*** Records for the task ***

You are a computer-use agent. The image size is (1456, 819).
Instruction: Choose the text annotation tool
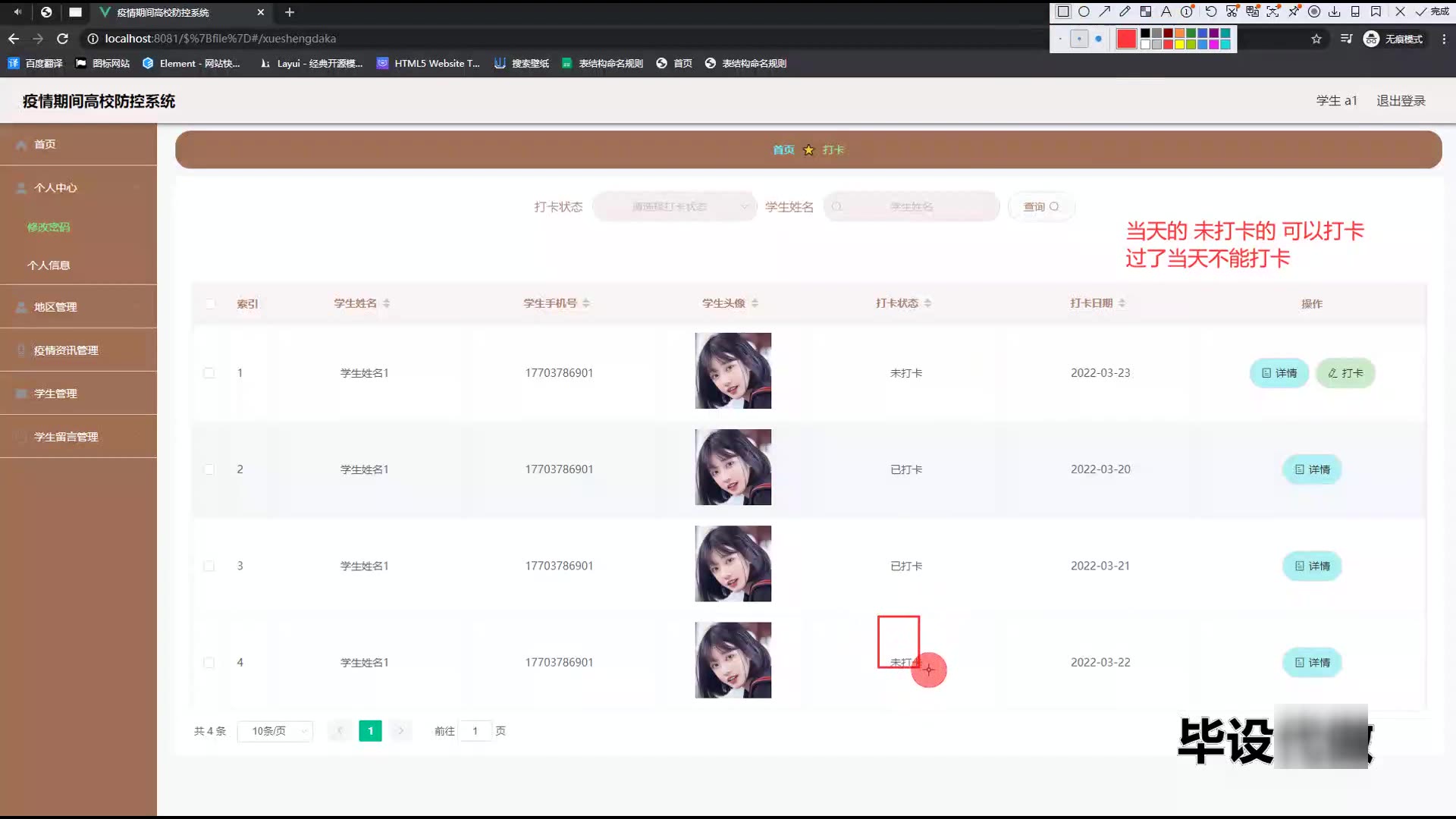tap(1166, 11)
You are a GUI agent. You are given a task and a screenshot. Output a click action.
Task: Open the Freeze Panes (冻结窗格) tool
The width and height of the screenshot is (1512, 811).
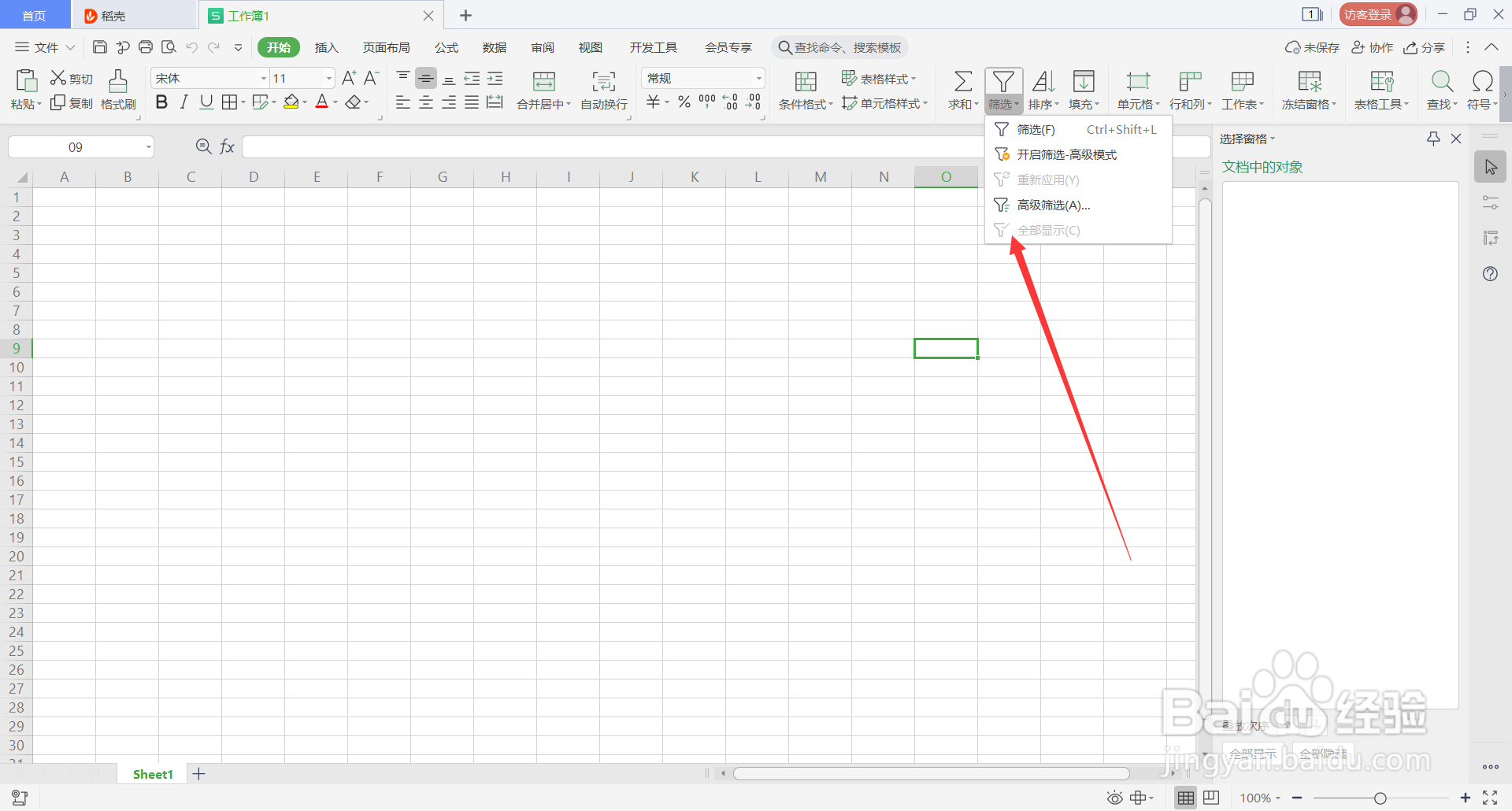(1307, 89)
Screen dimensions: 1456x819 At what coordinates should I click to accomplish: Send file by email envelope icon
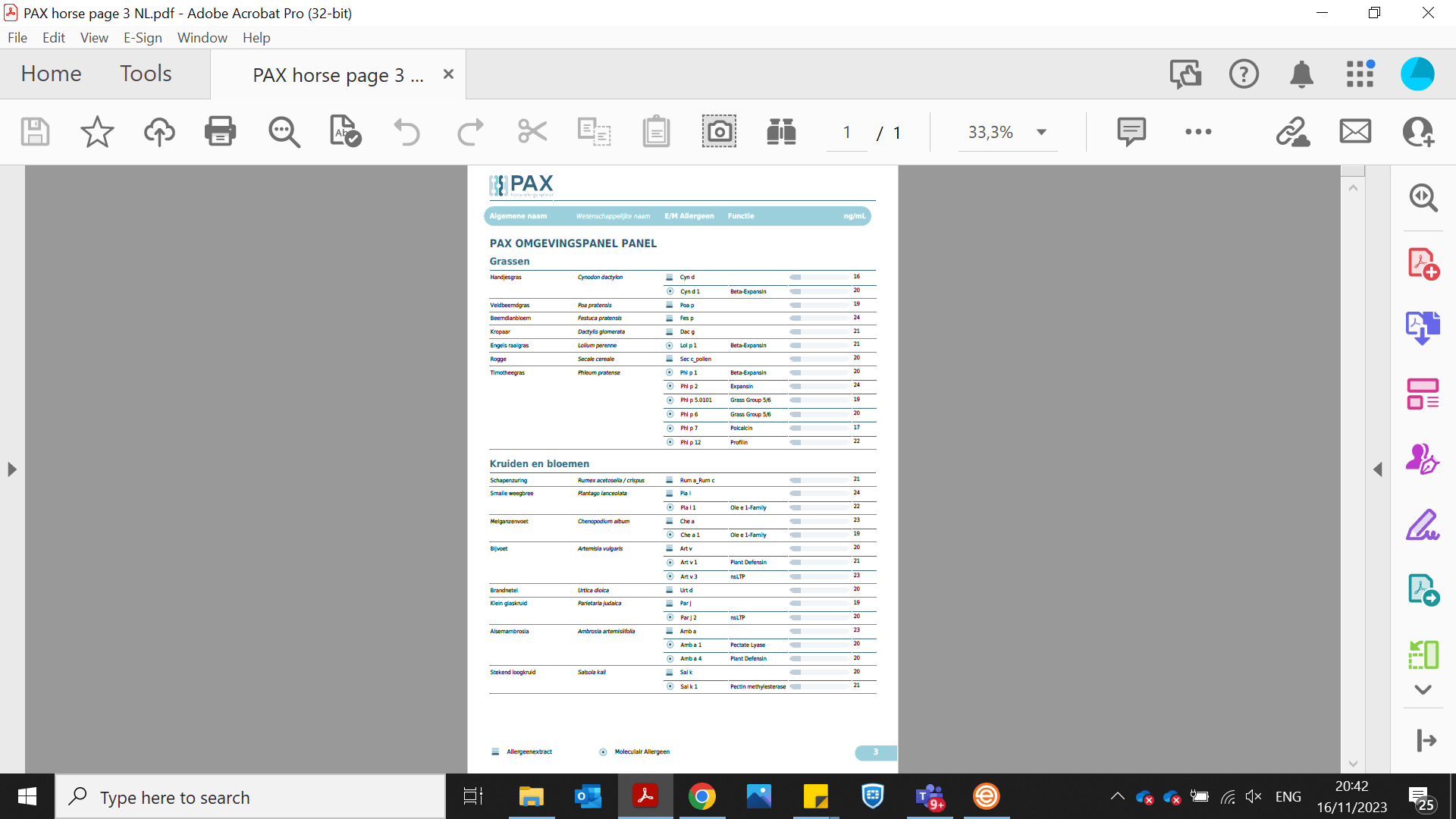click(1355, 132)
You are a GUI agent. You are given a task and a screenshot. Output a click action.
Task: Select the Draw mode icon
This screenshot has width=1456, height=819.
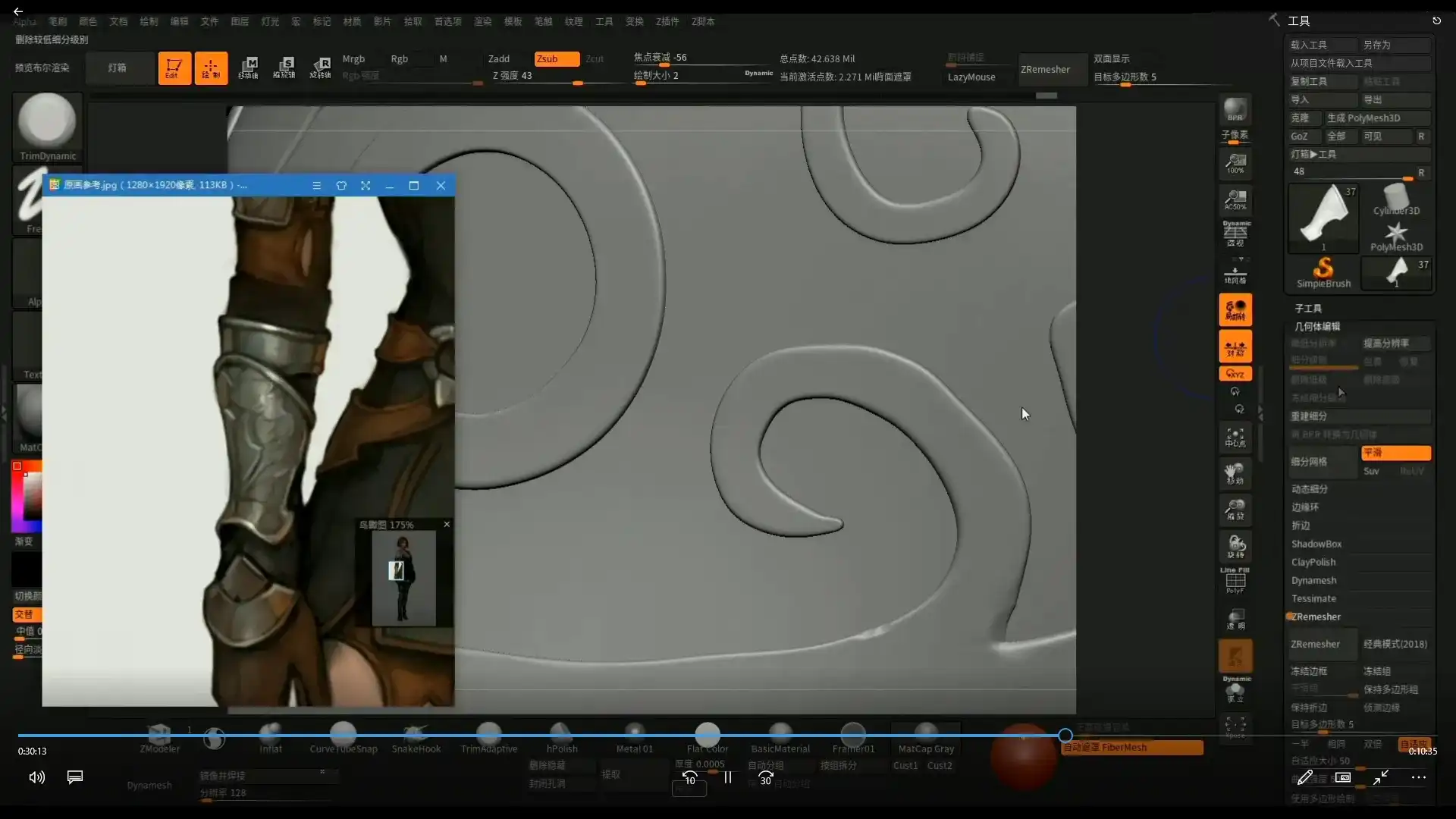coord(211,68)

*** End of Records for the task ***

- **To do**: An exact copy of the listing is needed, minus its pictures.

- **Written response**:
You are a computer-use agent. The image size is (1456, 819).
Instruction: Choose the text annotation tool
tap(1166, 11)
You are a GUI agent. You are given a task and a screenshot. Output a click action.
Task: Open the Freeze Panes (冻结窗格) tool
The width and height of the screenshot is (1512, 811).
(1307, 89)
Screen dimensions: 1456x819 At what coordinates should I click to accomplish: Send file by email envelope icon
click(1355, 132)
You are a GUI agent. You are given a task and a screenshot. Output a click action.
Task: Select the Draw mode icon
This screenshot has width=1456, height=819.
coord(211,68)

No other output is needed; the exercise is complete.